My Spring 2013 experiment is drawing to a close...with inconclusive results, I might add. I had two sections of ENG 120: Composition this semester, so I assigned one to read The Hunger Games and the other to read Ender's Game. Both classes wrote weekly journals on the chapters they completed each week, had weekly (sometimes bi-weekly) discussions in class, and wrote novel-related essays throughout the semester. The carrot dangled in front of both classes was a week of watching The Hunger Games film (starring Jennifer Lawrence as Katniss Everdeen) while they were completing work on their research papers. (The film version of Ender's Game comes out this November, otherwise I would obviously have show it to the class reading Card's novel).
All of my students have completed their "Exit Journals," in which they detail (rather openly, as I encourage them to be) 1) What they expected the course to be like, 2) What the course was really like, 3) How they felt about the course, and 4) What suggestions they might have to me for future classes. Here is where the conclusions come into play...the class reading The Hunger Games was consistently more on top of life than the section reading Ender's Game (and I mean from Day 1). The HG section was consistently on-time, in class, and attentive. The EG section was rarely more than half full, usually very late, and hit-or-miss attentive. While some students in the EG section did genuinely enjoy the sci-fi classic, the majority (I'm fairly certain) flat-out did not read it; ergo, I can't really use their feedback.

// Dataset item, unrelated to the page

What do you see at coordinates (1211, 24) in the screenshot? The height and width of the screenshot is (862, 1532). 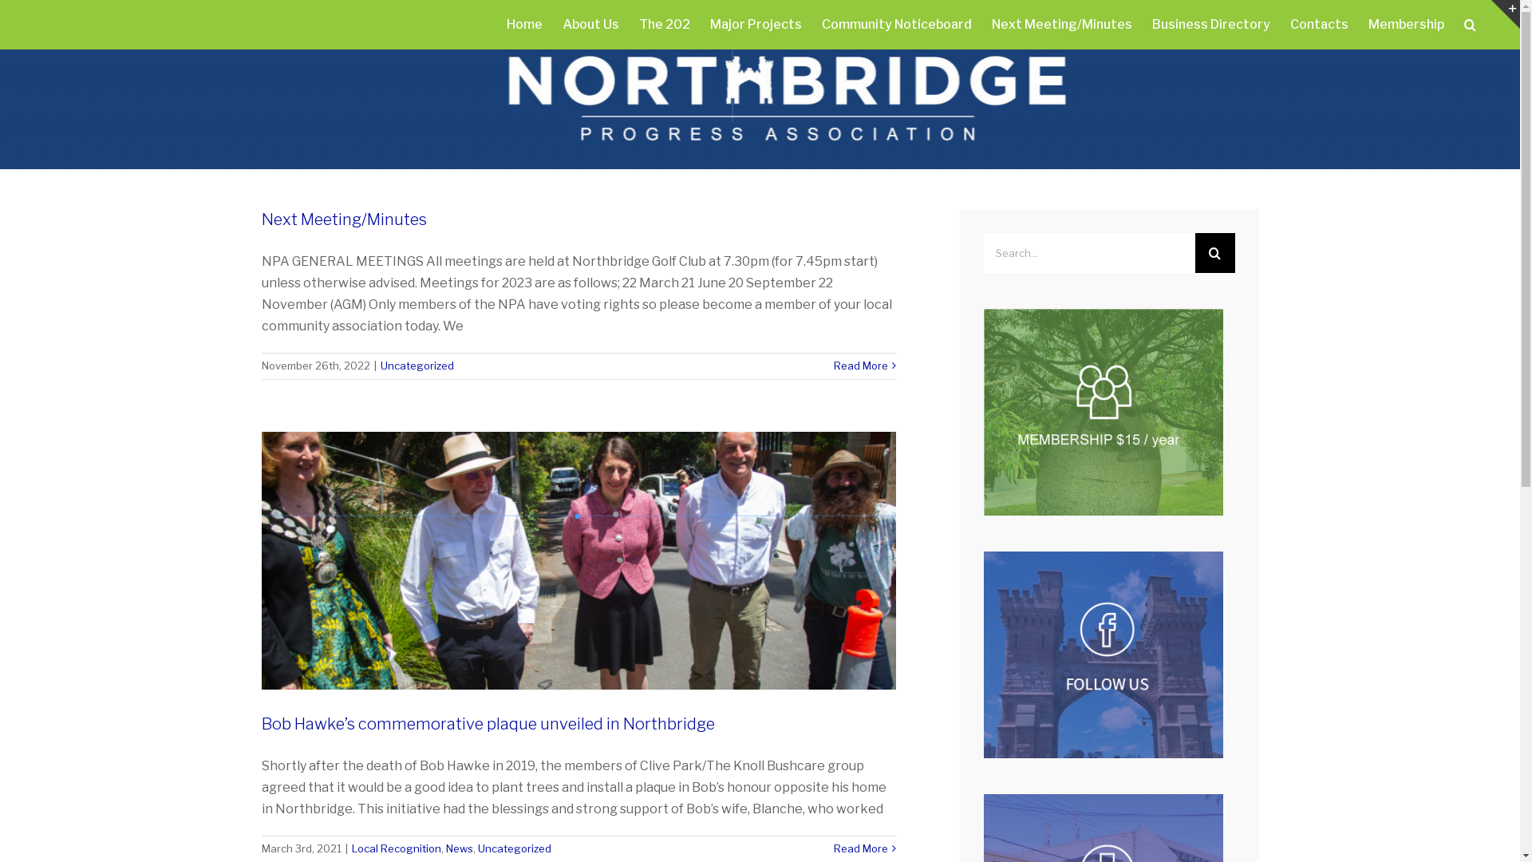 I see `'Business Directory'` at bounding box center [1211, 24].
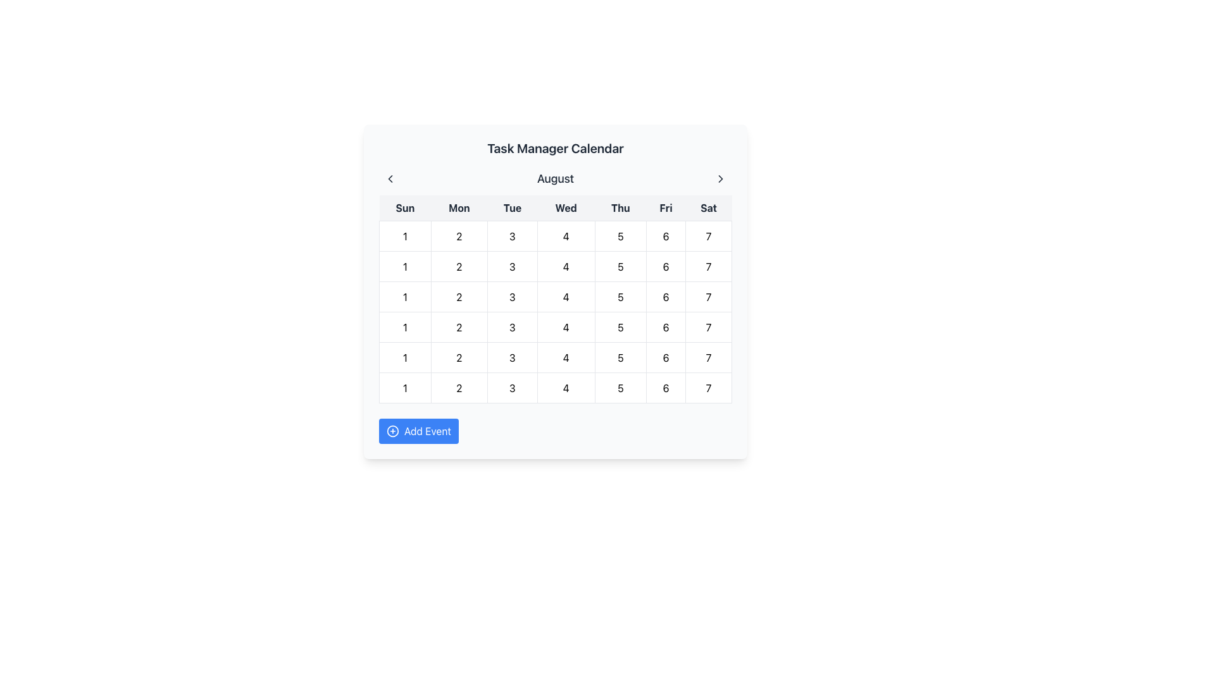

I can, however, report that the feedback from my second group of students to read The Hunger Games was overwhelmingly positive. So positive, in fact, that a number of students recommended that future classes read the entire trilogy! Color me shocked: College students who ask for more reading. What is becoming of the world of academia?!
I will have to do some soul-searching as to whether I will include Ender's Game in my Fall readings for ENG 120, but I will absolutely use The Hunger Games a third time. Perhaps I will even orchestrate a class field trip to see Catching Fire in theater when it releases! (I know, I know--I'm on the edge of insanity!) I do intend to poll my HG section to see how many students would honestly have read all three books if they had been assigned. And, if I do assign the trilogy, I will need to consider actually making students buy the books from the bookstore, as opposed to buying them myself and lending them to students (which, by the way, I have about a 98% return rate on).
Overall, including a novel in my ENG 120 course has absolutely been a success!